We would like to wish all fathers a Happy Father’s Day!
Buddha taught us to cherish and honor our parents.
Possibly the most important thing the Buddha said about our parents is in AN 2.33. He said even if we were to carry them on our shoulders for 100 years, we cannot repay them, and that the only way to really repay them is to encourage faith, virtue, generosity, and wisdom in them.
Monks, I say that these two people cannot easily be repaid. What two? Mother and father.
You would not have done enough to repay your mother and father even if you were to carry your mother around on one shoulder and your father on the other, and if you lived like this for a hundred years, and if you were to anoint, massage, bathe, and rub them; and even if they were to defecate and urinate right there.

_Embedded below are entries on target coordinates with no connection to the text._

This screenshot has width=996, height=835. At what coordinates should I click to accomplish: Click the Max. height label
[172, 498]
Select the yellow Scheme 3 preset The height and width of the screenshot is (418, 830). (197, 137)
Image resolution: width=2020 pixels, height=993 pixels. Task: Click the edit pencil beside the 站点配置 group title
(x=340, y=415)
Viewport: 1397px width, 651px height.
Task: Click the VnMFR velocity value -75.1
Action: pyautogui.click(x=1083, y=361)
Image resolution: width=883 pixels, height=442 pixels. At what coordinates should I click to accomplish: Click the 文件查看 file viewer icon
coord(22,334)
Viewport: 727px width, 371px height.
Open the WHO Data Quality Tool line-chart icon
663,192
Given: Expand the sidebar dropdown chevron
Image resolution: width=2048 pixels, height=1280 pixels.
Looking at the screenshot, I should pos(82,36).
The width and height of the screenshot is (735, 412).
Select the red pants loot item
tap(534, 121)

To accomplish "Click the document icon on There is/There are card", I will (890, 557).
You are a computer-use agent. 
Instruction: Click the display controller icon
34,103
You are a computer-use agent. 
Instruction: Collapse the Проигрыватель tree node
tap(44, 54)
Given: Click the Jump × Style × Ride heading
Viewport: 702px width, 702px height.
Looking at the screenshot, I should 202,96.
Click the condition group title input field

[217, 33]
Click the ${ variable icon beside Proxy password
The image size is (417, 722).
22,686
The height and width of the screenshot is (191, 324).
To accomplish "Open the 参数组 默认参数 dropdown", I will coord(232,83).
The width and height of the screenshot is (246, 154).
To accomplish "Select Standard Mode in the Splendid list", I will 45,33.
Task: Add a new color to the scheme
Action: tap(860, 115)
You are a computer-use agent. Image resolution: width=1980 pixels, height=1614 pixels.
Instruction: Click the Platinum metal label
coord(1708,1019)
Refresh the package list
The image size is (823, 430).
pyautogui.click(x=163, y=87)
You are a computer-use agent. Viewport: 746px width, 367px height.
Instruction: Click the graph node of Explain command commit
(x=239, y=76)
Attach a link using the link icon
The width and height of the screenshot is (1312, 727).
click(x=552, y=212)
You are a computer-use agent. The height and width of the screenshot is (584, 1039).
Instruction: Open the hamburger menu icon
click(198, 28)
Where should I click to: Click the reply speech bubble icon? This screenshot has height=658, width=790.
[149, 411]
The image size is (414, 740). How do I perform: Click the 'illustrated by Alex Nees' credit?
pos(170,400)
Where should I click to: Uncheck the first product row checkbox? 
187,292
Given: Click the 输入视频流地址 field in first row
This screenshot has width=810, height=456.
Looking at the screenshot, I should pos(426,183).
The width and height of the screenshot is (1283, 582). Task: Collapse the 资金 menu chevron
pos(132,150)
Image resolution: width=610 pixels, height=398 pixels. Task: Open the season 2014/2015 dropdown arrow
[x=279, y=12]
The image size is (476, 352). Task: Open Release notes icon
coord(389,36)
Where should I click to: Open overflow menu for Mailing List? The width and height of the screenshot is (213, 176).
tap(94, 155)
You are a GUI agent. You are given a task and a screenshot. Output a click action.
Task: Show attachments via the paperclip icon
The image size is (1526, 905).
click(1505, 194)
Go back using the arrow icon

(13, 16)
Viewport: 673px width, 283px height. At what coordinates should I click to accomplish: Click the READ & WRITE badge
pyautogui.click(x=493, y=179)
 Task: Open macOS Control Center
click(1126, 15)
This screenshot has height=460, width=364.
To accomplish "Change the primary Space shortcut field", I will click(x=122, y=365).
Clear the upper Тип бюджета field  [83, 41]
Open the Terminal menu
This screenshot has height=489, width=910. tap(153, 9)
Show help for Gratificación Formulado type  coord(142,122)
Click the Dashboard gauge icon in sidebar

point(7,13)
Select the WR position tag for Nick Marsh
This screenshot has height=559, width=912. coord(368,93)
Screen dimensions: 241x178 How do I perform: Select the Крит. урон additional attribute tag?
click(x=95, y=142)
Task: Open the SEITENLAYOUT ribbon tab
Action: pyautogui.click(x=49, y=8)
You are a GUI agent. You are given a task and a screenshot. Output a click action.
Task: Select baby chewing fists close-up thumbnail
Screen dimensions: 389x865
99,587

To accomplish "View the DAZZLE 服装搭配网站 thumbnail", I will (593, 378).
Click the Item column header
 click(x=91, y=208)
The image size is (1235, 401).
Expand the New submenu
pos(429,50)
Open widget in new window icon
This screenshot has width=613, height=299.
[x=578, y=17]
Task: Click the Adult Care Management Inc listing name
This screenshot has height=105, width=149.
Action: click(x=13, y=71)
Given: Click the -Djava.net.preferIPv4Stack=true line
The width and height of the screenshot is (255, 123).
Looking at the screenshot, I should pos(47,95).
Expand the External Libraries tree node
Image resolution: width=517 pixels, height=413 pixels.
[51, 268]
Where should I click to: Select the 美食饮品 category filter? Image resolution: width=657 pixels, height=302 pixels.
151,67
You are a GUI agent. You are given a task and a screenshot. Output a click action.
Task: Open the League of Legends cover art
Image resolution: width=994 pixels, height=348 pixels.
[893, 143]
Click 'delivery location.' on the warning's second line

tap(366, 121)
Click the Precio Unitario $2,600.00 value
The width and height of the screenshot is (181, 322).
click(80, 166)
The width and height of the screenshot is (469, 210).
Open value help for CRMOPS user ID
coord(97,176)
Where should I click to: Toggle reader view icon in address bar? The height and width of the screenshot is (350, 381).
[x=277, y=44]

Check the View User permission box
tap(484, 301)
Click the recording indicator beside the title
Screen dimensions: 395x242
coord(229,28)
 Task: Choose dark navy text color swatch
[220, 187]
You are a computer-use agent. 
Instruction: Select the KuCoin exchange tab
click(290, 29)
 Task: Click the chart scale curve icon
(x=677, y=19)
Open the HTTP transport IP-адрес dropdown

Even if you were to establish your mother and father as supreme monarchs of this great earth, abounding in the seven treasures, you would still not have done enough to repay them. Why is that? Parents are very helpful to their children: they raise them, nurture them, and show them the world.
But you have done enough, more than enough, to repay them if you encourage, settle, and ground unfaithful parents in faith, unethical parents in ethical conduct, stingy parents in generosity, or ignorant parents in wisdom.
In the Maṅgala Sutta (Kp5), the Buddha talked about blessings. Of course, parents are a blessing:
To support mother and father, to cherish wife and children, and to be engaged in peaceful occupation—this is the greatest blessing.